Alkolden oldum olası nefret ederim. Sigaradan da belli bir süre nefret ediyordum.

Üniversite dönemlerinde Babamın uzattığı bir dal ile başlamıştım. İnsan hiç kızına böyle örnek olur muydu?

Benim babam olurdu. O dönemlerde öyle çok yoruluyordum ki benden çok o bu halime üzülüyordu.

Üniversiteyi portekizde okumuştum. Hem eğitim sistemini beğendiğimden hemde başlarda sadece cumhuriyet savcısı olmak istememden kaynaklandı.

Orda kazandığım okul ulusal okullardan biriydi. Oradan mezun olmak iyi bir cv'ye sahip olmak demektir.

Tabi birinci yilimda İstanbul ile Portekiz arası mekik dokuyordum. Tatillerde anca ailemi görebiliyodum. O zamanlardan birinde babam ile dertleşirken bir dal uzatması ile başlamıştı bu bağımlılık. Çok değil günde bir dal ya yakarım yada yakmam.

İkinci senemde staj yerleri açıklanıyordu. Benim stajım Portekiz ulusal futbol federasyonuna çıktı.

Şans şu ki orada bir çok futbolcu,gazeteci ve daha niceleri ile tanıştım. O ortamda olmak artık bazı şeyleri kafamda oturmamı sağladı. Kararım medya savcılığı olmuştu.

Mezun olduktan sonra bir süre orda devam ettim. Hem savcılık hem gazetecilik yapıyordum. O dönemlerde ailemin yanında olamıyodum.

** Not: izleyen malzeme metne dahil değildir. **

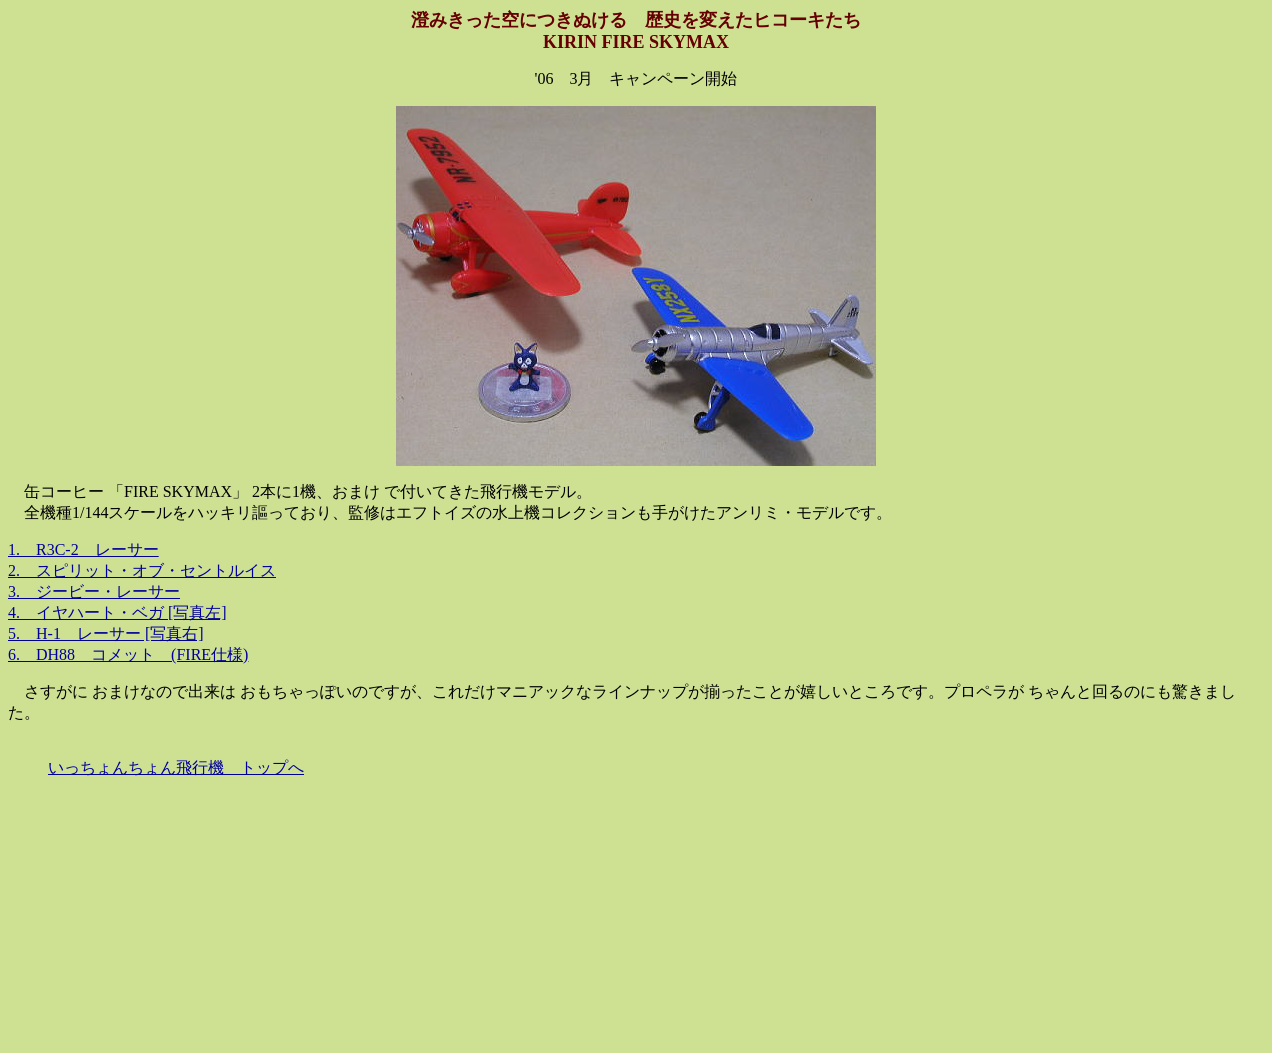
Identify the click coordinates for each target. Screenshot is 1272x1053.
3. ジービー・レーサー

Her ne kadar maddi olarak yanlarında olsamda manevi olarak onlara zaman ayıramıyordum. Bu babamı daha da yipratmisti .

Her ne kadar en iyi yerlerde çalışmamı isteseler de özlem onları da yoruyordu.

İşimde ilerledikçe ses getirmeye başladım. En sonunda ülkemden bir teklif aldım. Artık dönmek istiyordum bu benim için iyi bir fırsattı.

Türkiye'nin en iyi ajanslarının birinde çalışmaya başlamıştım.

Düşünce havuzundan çıkıp etrafa bakınca bunların uyanmayacagindan emin olduktan sonra sekiz fincan sert kahve yapmıştım. İçeri girdim hepsini teker teker uyandırıp icirmeye başladım.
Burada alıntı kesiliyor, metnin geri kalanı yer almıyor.